Stored data entries
---------------

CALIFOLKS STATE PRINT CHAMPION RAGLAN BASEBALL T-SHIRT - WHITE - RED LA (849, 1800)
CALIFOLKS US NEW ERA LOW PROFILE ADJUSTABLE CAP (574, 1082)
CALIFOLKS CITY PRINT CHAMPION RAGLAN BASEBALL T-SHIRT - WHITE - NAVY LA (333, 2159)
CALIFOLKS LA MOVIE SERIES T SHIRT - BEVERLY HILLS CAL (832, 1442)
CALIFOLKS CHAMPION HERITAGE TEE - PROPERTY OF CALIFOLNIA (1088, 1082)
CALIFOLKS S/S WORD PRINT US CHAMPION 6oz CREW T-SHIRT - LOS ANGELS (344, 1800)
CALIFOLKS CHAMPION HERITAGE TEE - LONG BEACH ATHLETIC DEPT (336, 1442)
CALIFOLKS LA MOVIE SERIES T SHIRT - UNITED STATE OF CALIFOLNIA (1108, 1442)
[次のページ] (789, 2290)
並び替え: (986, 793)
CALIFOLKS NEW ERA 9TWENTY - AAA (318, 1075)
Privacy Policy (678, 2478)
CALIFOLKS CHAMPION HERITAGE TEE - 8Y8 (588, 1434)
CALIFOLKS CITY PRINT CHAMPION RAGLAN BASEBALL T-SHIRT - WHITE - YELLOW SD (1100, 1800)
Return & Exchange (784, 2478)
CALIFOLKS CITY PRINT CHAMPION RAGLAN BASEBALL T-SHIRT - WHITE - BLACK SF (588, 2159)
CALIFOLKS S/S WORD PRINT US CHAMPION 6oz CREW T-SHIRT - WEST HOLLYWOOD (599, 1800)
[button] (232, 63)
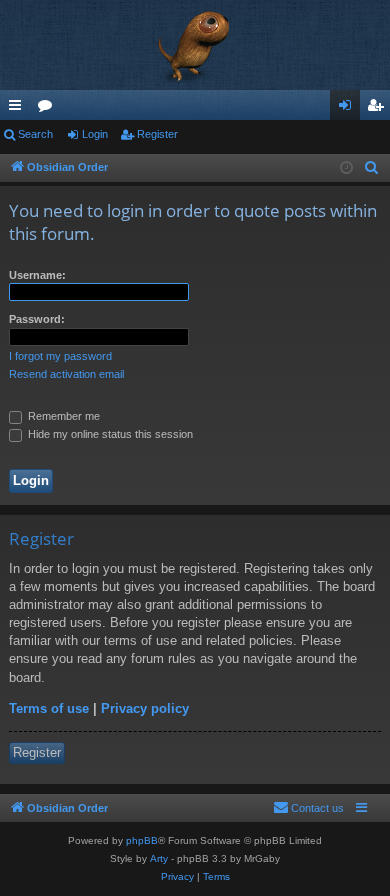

---------------

▶ [Problem to work on]:
In the records above, locate every line with the string "WORD" and copy it.

▶ [Solution to this problem]:
CALIFOLKS S/S WORD PRINT US CHAMPION 6oz CREW T-SHIRT - LOS ANGELS (344, 1800)
CALIFOLKS S/S WORD PRINT US CHAMPION 6oz CREW T-SHIRT - WEST HOLLYWOOD (599, 1800)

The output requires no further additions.